Your task: All lines containing the string "agent" must be copied from the entries.

(Collected data)
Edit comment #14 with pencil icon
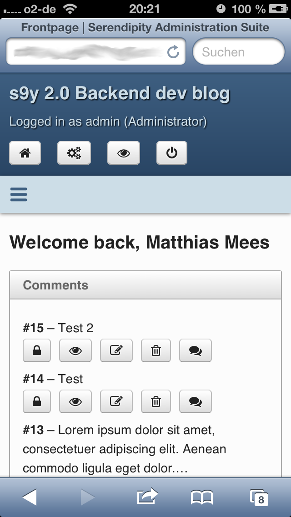291x517 pixels. [x=116, y=401]
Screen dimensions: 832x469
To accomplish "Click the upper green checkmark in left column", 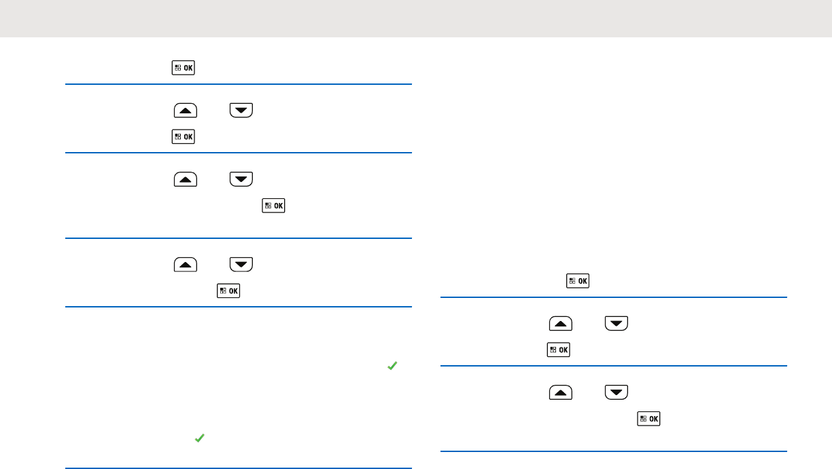I will [x=392, y=366].
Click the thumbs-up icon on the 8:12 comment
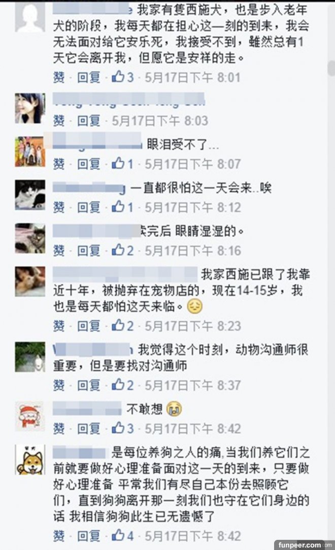 118,206
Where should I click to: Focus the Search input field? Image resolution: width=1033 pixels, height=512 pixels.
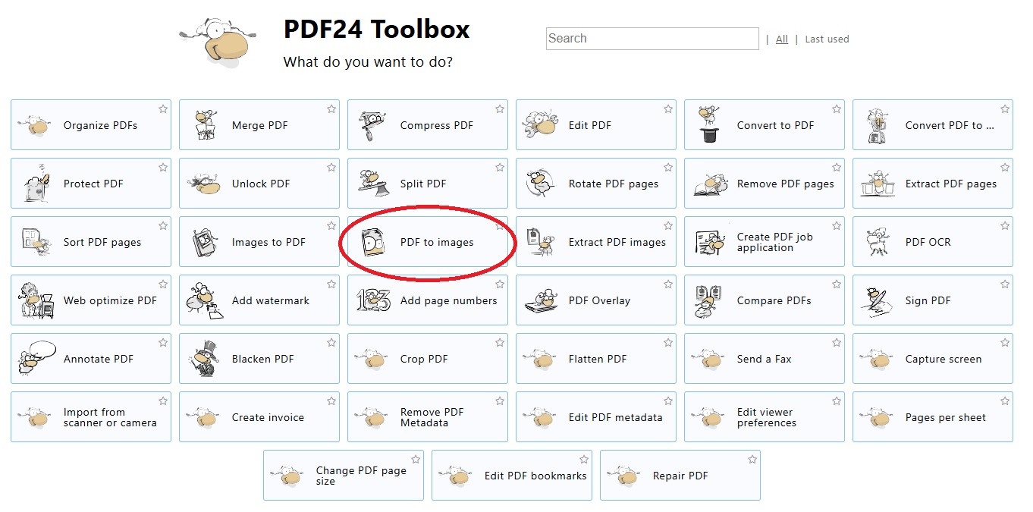click(652, 39)
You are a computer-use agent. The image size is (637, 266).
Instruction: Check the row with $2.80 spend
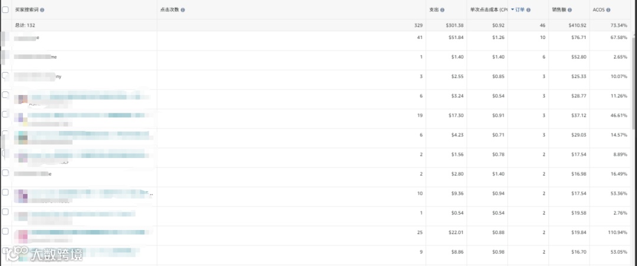5,173
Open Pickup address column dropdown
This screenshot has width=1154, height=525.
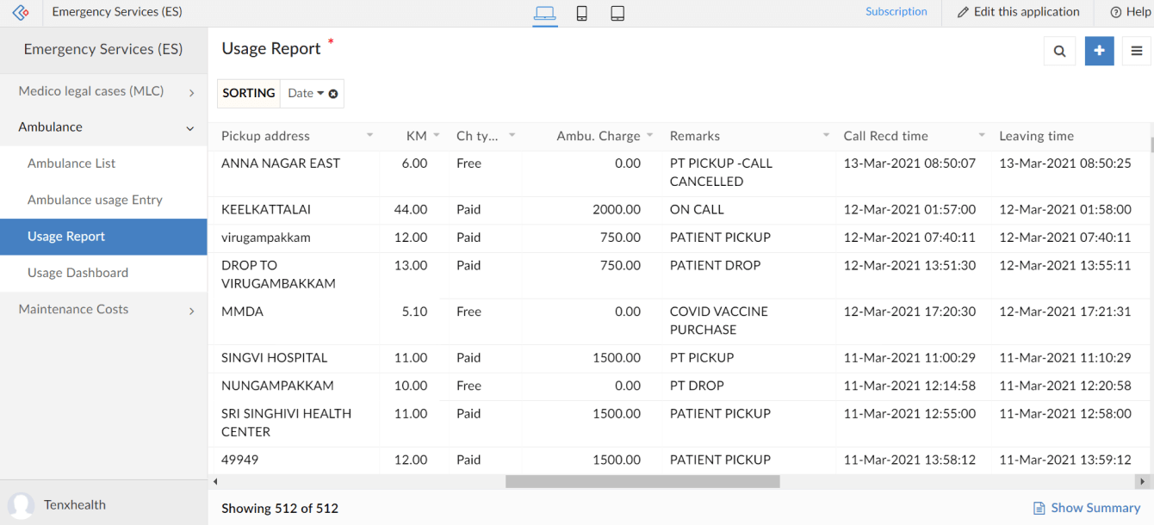point(370,136)
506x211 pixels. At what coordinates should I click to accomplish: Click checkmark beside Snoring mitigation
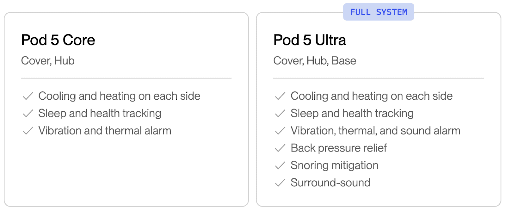pyautogui.click(x=280, y=165)
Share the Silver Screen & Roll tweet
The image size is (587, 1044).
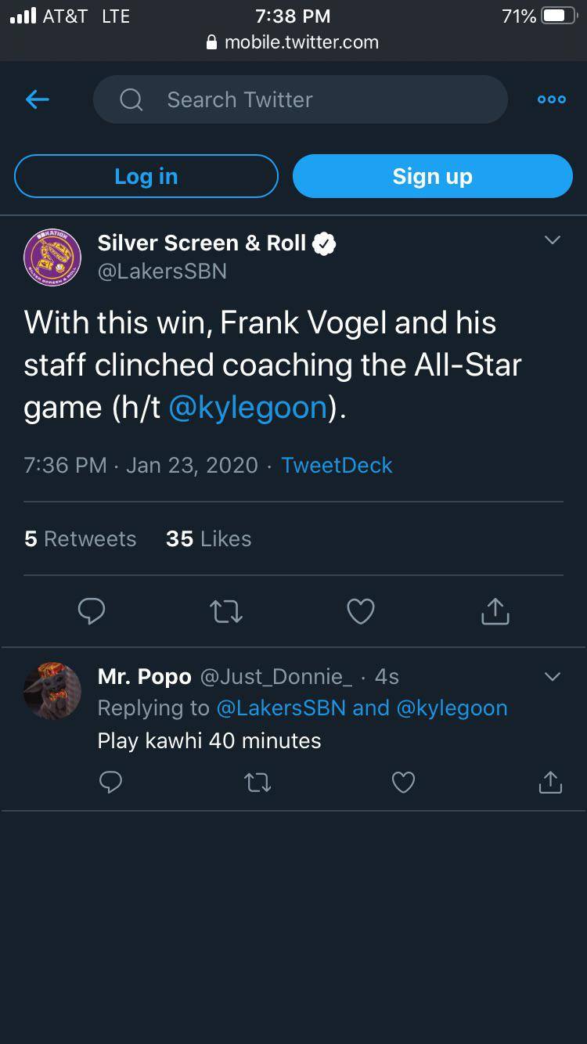tap(494, 611)
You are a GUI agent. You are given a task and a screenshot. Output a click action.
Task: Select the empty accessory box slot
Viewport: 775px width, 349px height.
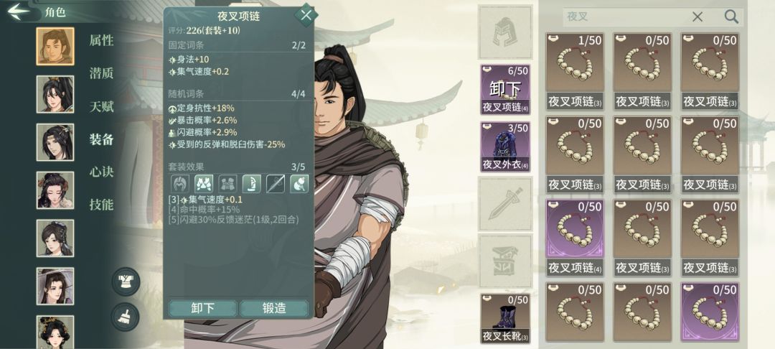[x=506, y=261]
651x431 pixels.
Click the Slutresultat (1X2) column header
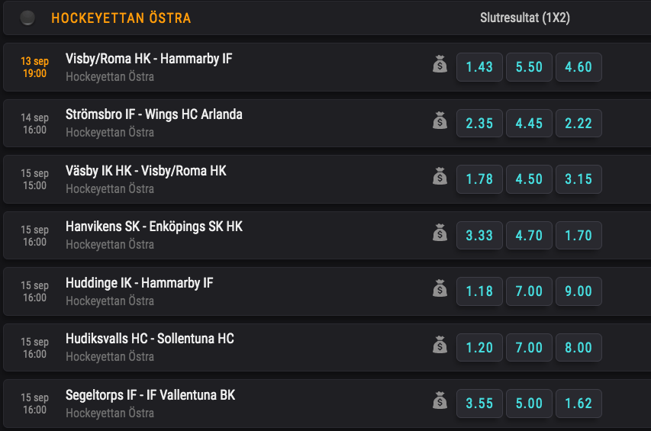[x=525, y=18]
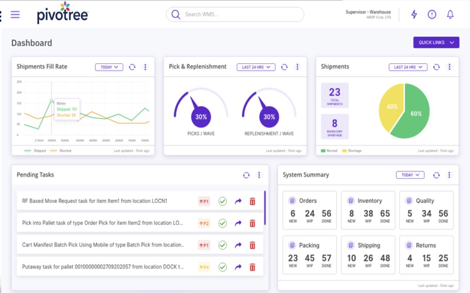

Solution to this task:
You are a computer-use agent. The image size is (637, 266).
You are a GUI agent. You are given a task and a screenshot. Output a click action.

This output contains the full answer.